Input data section start

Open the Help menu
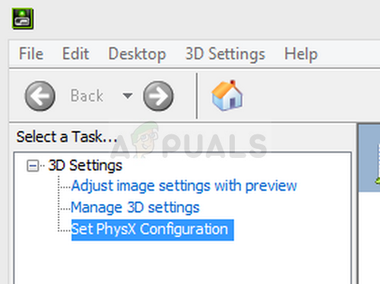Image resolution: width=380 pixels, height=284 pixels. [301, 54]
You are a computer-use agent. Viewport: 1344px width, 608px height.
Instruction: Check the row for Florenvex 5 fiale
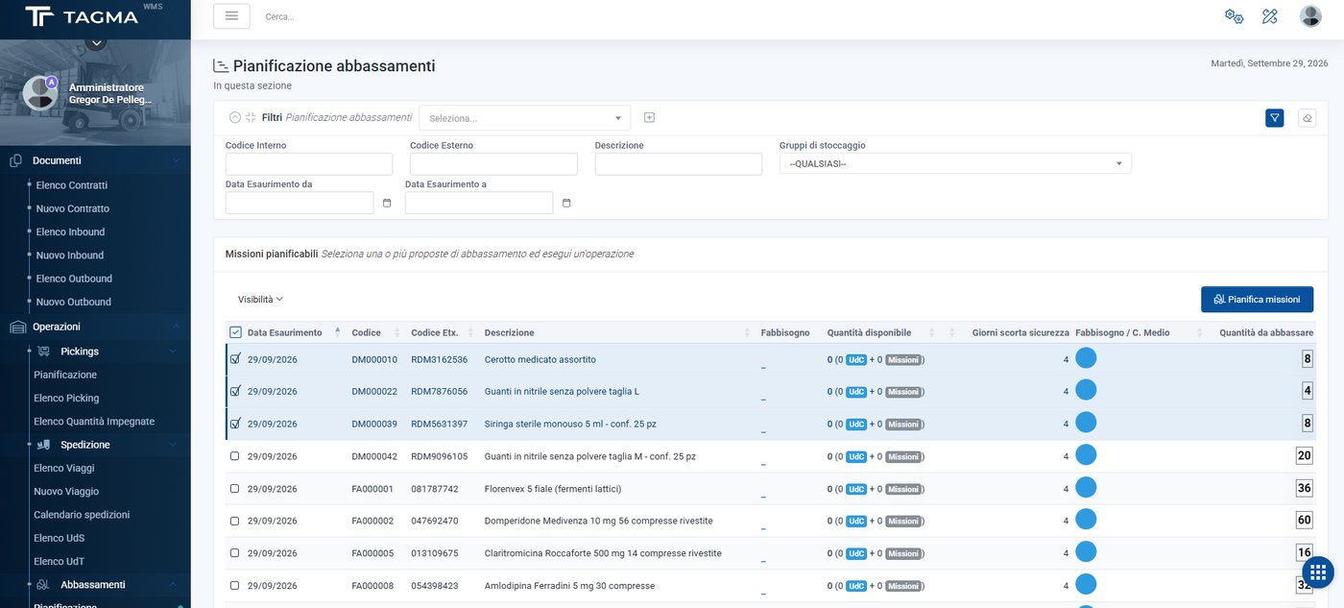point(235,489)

Input data section end

- Aim of the task -
Copy all entries exactly; skip pictures.

- Reply -
Open the Help menu
Image resolution: width=380 pixels, height=284 pixels. [301, 54]
You are a computer-use agent. Viewport: 1344px width, 608px height.
Instruction: Check the row for Florenvex 5 fiale
point(235,489)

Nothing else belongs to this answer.